[PATCH] D50985: [SCEV] LoopsUsed memoization
Roman Tereshin via Phabricator via llvm-commits
llvm-commits at lists.llvm.org
Mon Aug 20 11:41:22 PDT 2018
rtereshin created this revision.
rtereshin added reviewers: sanjoy, mkazantsev, efriedma.
Herald added a subscriber: javed.absar.
Currently ScalarEvolution::getUsedLoops traverses a SCEV expression upon each call
w/o caching the results. As it's called by `addToLoopUseLists` for every new SCEV node created
it is time consuming. This patch adds a memoization map to speed up the calls and tries
to do so in the least invasive manner possible.

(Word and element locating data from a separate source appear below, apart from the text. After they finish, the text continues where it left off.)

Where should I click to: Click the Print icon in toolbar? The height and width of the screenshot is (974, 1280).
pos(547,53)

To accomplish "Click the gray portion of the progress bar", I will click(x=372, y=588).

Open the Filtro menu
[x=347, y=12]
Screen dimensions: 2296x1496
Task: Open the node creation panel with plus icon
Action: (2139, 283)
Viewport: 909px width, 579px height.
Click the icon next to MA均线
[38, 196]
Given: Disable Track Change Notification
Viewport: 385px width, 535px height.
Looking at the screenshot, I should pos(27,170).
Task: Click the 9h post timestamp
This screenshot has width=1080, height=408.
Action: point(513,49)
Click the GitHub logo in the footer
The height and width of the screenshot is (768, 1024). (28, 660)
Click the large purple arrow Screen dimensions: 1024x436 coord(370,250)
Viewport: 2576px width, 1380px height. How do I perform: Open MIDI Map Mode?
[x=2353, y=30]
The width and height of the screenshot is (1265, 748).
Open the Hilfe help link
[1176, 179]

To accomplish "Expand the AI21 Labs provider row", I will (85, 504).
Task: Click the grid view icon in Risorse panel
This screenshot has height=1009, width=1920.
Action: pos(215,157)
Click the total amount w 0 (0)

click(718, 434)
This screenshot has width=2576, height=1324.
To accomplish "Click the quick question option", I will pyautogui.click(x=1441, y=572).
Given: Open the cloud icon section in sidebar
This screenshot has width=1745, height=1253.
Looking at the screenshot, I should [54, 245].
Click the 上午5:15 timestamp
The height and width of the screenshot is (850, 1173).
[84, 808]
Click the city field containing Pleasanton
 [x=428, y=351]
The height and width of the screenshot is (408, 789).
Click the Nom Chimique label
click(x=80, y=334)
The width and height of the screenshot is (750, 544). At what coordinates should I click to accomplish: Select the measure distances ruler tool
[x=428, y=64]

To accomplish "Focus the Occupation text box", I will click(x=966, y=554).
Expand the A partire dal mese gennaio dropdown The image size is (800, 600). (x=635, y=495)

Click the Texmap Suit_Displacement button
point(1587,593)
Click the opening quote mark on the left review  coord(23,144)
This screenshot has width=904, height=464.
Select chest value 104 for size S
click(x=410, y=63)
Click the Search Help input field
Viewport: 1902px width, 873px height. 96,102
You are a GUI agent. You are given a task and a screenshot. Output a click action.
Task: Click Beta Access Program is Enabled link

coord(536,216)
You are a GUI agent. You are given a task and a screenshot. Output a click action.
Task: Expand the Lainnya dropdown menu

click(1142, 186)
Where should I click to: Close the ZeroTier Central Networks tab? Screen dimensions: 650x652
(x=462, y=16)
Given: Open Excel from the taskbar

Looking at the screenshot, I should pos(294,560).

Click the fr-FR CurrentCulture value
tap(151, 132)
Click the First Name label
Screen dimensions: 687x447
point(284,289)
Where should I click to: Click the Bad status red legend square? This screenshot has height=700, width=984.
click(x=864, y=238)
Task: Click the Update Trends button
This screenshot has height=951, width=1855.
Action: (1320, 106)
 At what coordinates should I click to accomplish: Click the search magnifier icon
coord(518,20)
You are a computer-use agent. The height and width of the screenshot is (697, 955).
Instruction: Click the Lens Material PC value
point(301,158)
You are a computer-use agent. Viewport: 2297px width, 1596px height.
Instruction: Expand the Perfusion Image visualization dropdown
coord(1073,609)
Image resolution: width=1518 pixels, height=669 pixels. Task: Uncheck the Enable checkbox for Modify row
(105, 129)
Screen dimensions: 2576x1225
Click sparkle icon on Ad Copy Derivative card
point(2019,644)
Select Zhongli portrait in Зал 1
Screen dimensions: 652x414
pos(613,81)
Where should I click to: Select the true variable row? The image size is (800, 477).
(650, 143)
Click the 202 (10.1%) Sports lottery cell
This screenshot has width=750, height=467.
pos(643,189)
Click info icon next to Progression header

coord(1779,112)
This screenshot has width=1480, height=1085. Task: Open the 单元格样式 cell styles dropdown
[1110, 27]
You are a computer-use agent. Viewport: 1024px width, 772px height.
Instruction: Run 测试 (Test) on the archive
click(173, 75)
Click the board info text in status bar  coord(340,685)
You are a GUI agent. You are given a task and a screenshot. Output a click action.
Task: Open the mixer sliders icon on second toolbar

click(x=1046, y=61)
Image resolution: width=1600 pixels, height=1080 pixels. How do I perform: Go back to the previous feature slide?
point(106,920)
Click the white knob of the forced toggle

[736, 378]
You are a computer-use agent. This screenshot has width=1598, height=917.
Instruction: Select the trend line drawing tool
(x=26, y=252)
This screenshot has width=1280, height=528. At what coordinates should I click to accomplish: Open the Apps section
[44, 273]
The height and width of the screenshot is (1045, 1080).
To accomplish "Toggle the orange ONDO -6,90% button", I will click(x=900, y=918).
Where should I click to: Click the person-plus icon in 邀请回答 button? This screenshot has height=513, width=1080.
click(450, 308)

This partially addresses https://bugs.llvm.org/show_bug.cgi?id=32731
On the `large-SCEVs-shallow-getSCEV-stack.ll` test case attached to the Bugzilla bug I see
~70% reduction in overall (wall) time of
time ./bin/opt -slsr large-SCEVs-shallow-getSCEV-stack.ll -o /dev/null
run (the rest of the time (about 98% give or take) is still spent in `checkValidity`).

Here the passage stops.